** AVAILABLE RECORDS **

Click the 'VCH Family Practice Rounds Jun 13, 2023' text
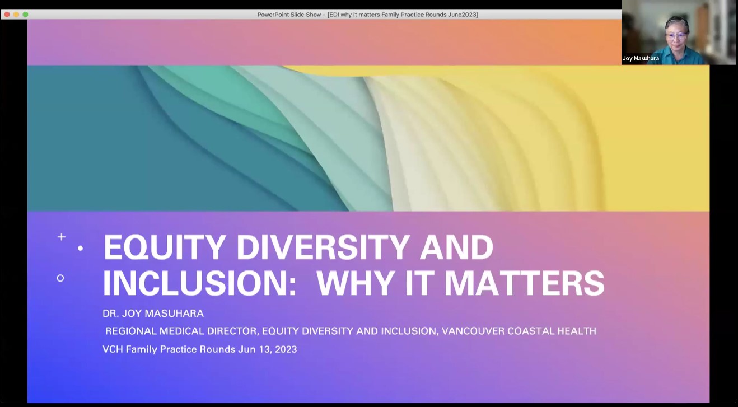The image size is (738, 407). click(200, 349)

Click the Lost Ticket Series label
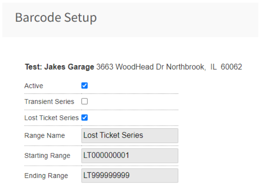51,118
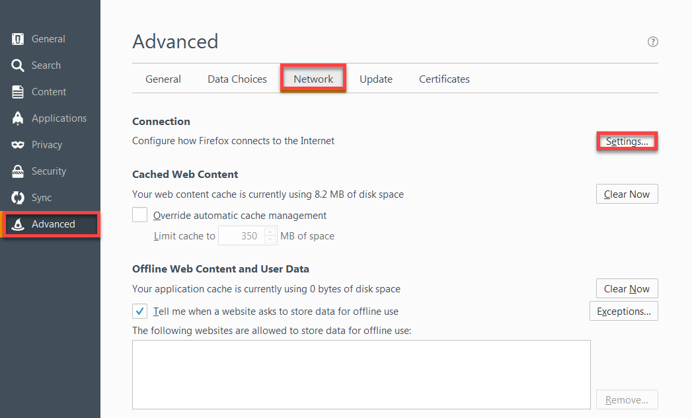The image size is (692, 418).
Task: Clear cached web content now
Action: [x=627, y=194]
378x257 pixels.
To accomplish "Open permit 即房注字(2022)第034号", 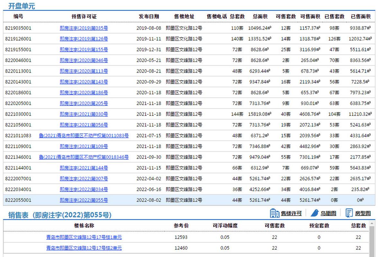I will (x=84, y=190).
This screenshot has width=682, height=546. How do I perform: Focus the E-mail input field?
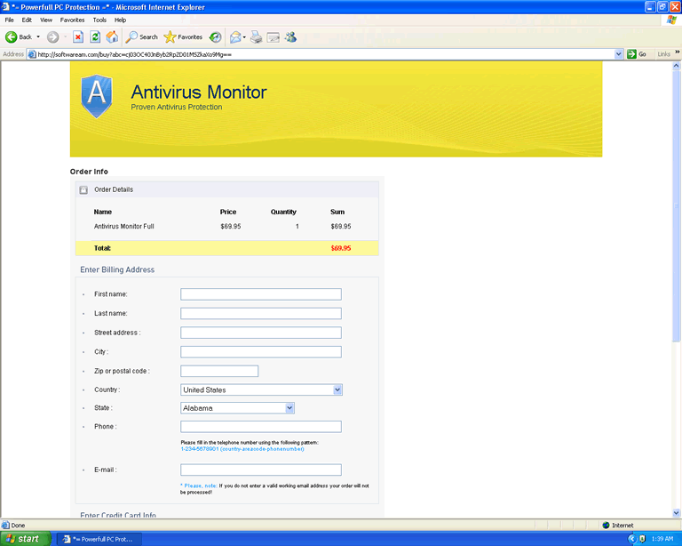(260, 470)
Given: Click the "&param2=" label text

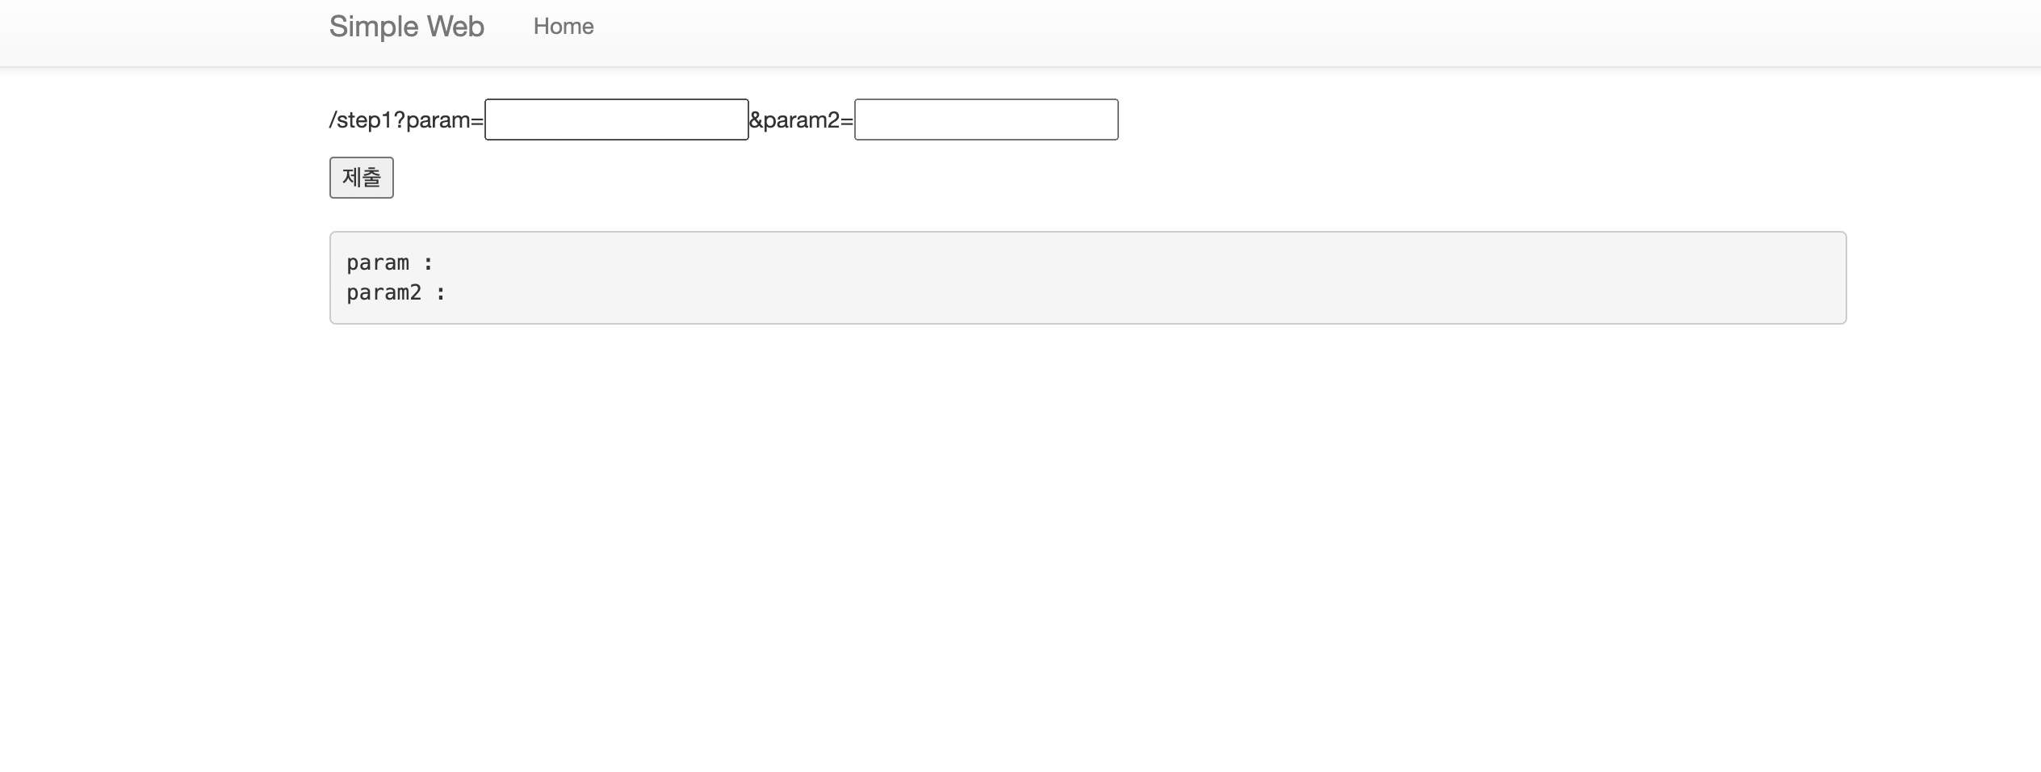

** YOUR INSTRUCTIONS **
Your answer must be the exact lines from the one containing "This screenshot has" through the last line of the records above, with both included and no pictures.

** ANSWER **
This screenshot has width=682, height=546. How do I perform: Focus the E-mail input field?
(260, 470)
Given: Click the "&param2=" label text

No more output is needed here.